Bagi para pesaing, akses yang lebih luas dapat membantu meningkatkan relevansi layanan mereka dan mempercepat lahirnya produk yang lebih terspesialisasi untuk pasar regional. Namun bagi Google, kewajiban berbagi data menyentuh inti keunggulan bisnisnya. Di sinilah sengketa menjadi sangat sensitif: yang diperebutkan bukan sekadar fitur, melainkan bahan baku utama untuk membangun layanan digital generasi berikutnya.
Privasi, transparansi, dan risiko baru bagi pasar digital
Pertanyaan terbesar dari usulan ini adalah bagaimana membagi data tanpa menabrak aturan privasi. Uni Eropa selama ini menempatkan perlindungan data pribadi sebagai prinsip dasar, sehingga setiap skema berbagi informasi harus dirancang dengan pembatasan yang ketat. Regulator perlu memastikan bahwa data yang dibuka untuk pihak ketiga tidak memungkinkan identifikasi pengguna, tidak merusak kualitas layanan, dan tetap sesuai dengan kerangka hukum seperti GDPR.
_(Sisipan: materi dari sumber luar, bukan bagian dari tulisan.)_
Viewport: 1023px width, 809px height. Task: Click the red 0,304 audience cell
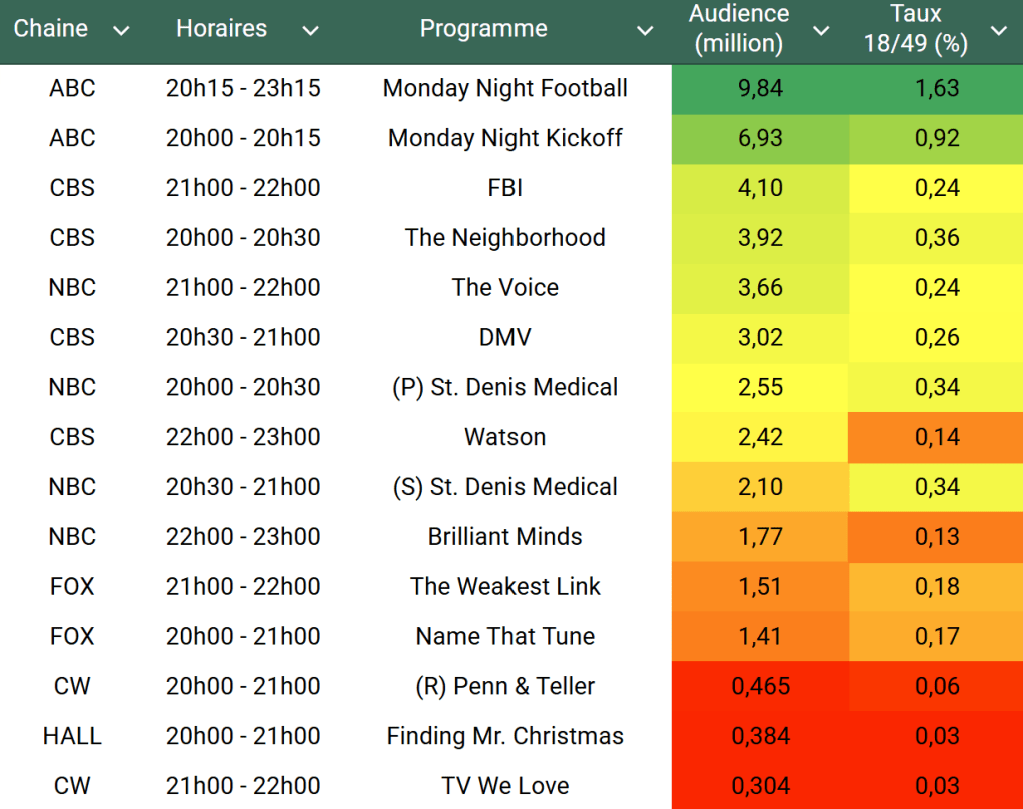tap(760, 786)
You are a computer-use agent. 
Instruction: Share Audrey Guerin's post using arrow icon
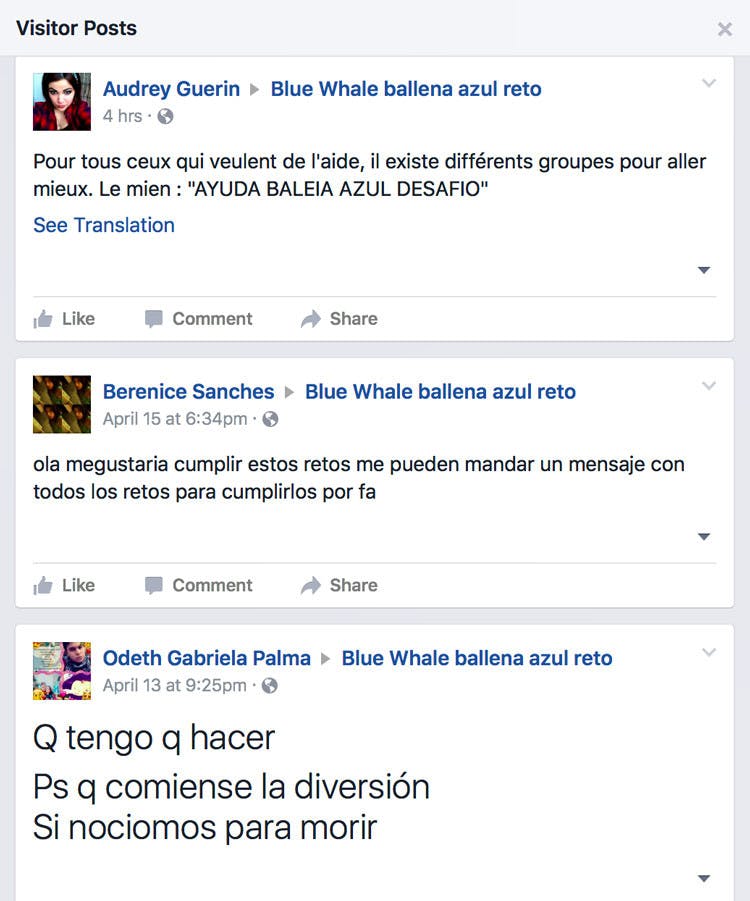click(x=339, y=318)
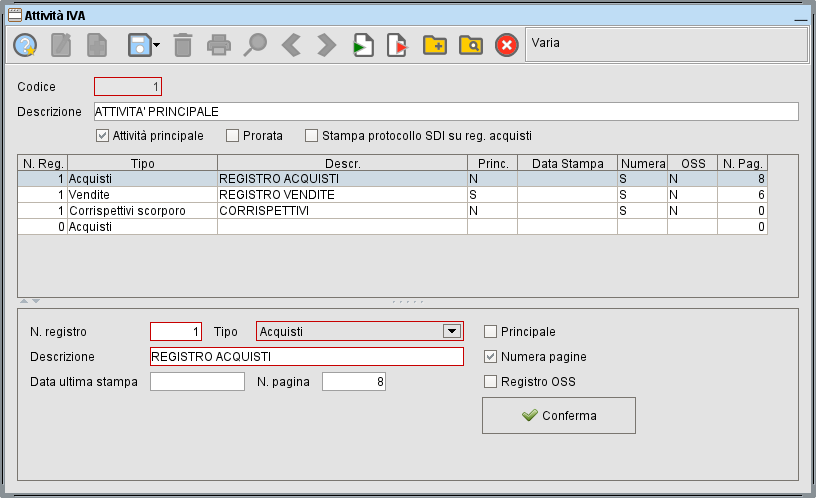
Task: Open the Tipo dropdown list
Action: (452, 331)
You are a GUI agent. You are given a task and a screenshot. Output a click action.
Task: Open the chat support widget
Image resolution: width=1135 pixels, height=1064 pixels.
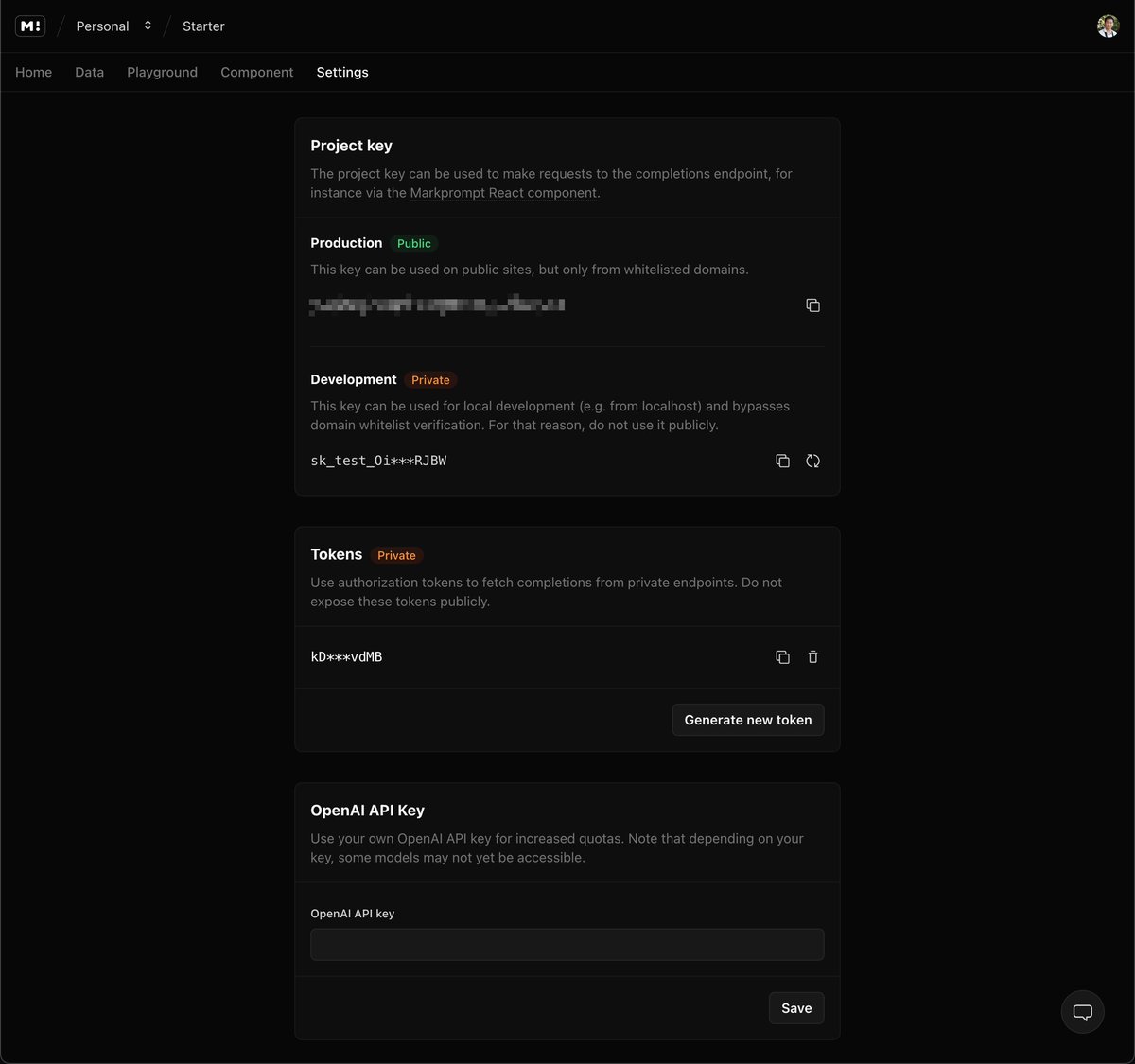tap(1082, 1011)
Masalahnya bukan hanya teknis. Google juga dapat berargumen bahwa pembukaan akses secara luas berisiko mengganggu keamanan sistem dan mengurangi insentif investasi dalam infrastruktur pencarian. Sebaliknya, Komisi Eropa melihat transparansi sebagai syarat agar pasar digital tidak terkunci pada segelintir perusahaan. Tarik-menarik ini akan menentukan seberapa jauh Eropa bersedia mengatur fondasi ekonomi data di era AI.
Bila usulan tersebut berlanjut ke kewajiban formal, dampaknya bisa meluas ke seluruh industri digital. Mesin pencari alternatif, pengembang asisten AI, hingga perusahaan periklanan online akan menyesuaikan strategi mereka. Google, yang juga menghadapi sorotan di area lain seperti penegakan ekosistem iklan setelah memblokir miliaran iklan bermasalah, sebagaimana dibahas dalam laporan blokir 8 miliar iklan, kini menghadapi tekanan tambahan dari sisi persaingan inti bisnisnya. Bagi sektor digital Eropa, perkara ini dapat menjadi titik balik tentang siapa yang berhak mengelola gerbang pengetahuan di internet.